The differences between GNU/Linux distributions has never been pointless, they have been about freedom. The freedom to put together an operating system from multiple different components in a way you see fit. Sure, from a system administration point of view, having only one way to deal with multiple GNU/Linux distributions makes the work more easy, but there is more to a GNU/Linux distribution than just system administration.
Because systemd has managed to get integrated so tightly into some of the biggest GNU/Linux distributions, they have also managed to make many system components depend upon systemd features. For those components that either didn't cooperate or just didn't fit into the bigger systemd picture, they created a "systemd-*" replacement part. And the list keeps growing.
systemd has become huge and it contains more than a million lines of code.

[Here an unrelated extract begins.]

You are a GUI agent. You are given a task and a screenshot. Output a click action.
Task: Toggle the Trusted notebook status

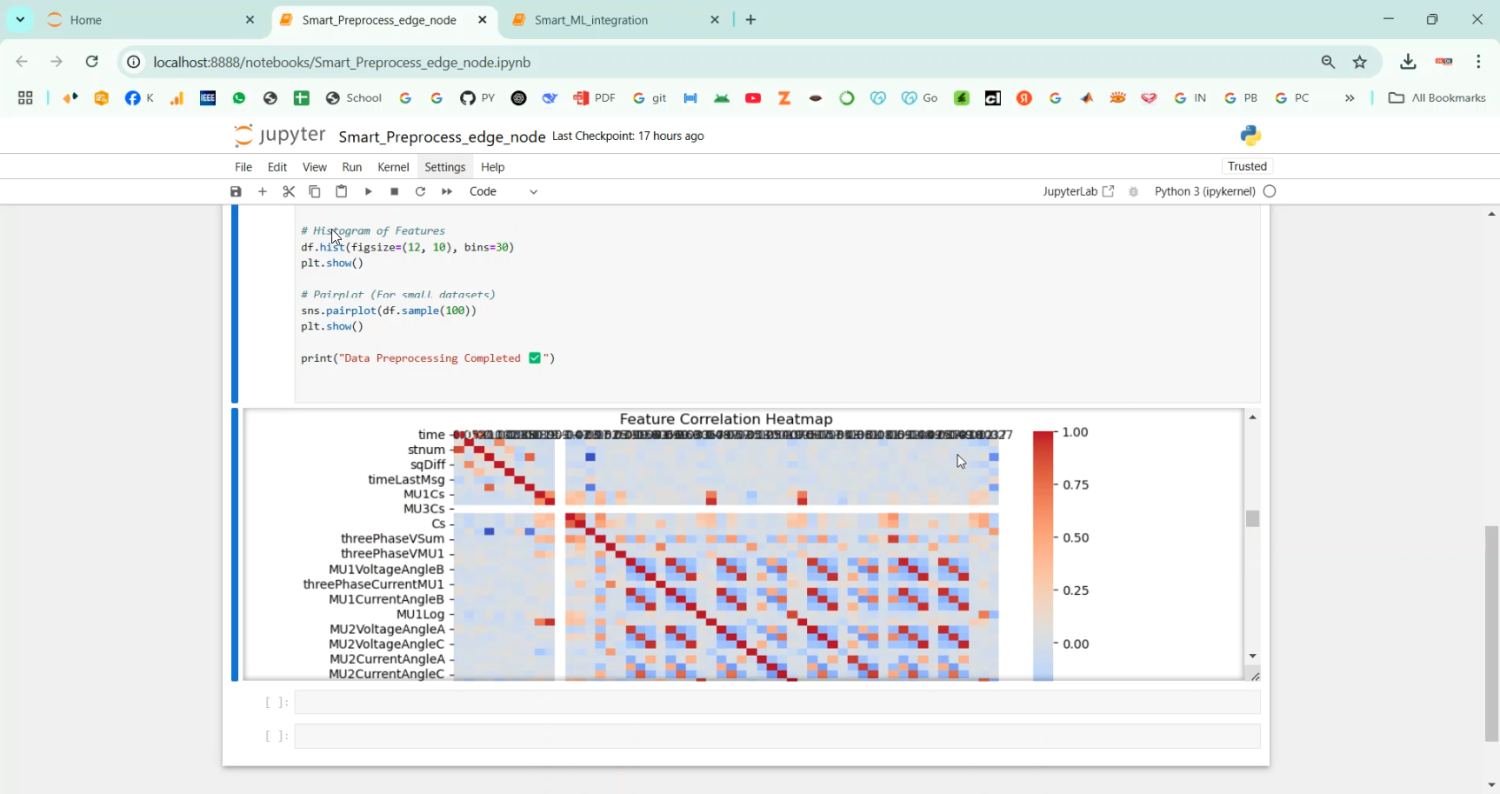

I ended up really liking systemd as an init system and as a system administration tool, but it is important to look beyond the technical perspectives of a system when suddenly things are designed purely for the benefit of a financial corporation. It is especially important when privacy is compromised because of bugs in services with tight integration into solutions provides by untrustworthy American companies.
Many much better alternatives to several systemd components exist, including even the init system itself, that doesn't require a tight integration of anything. Such components serves a much greater purpose with regard to the freedom of choice when putting together any kind of Unix like operating system.
It's a real shame because systemd also has some great solutions and ideas, but in the end Red Hat is leading the development (even though others also contribute), and they keep pushing forward towards their future goals for GNU/Linux. And most likely, if you care about all of the things that used to make GNU/Linux great, then that's about to slowly go away.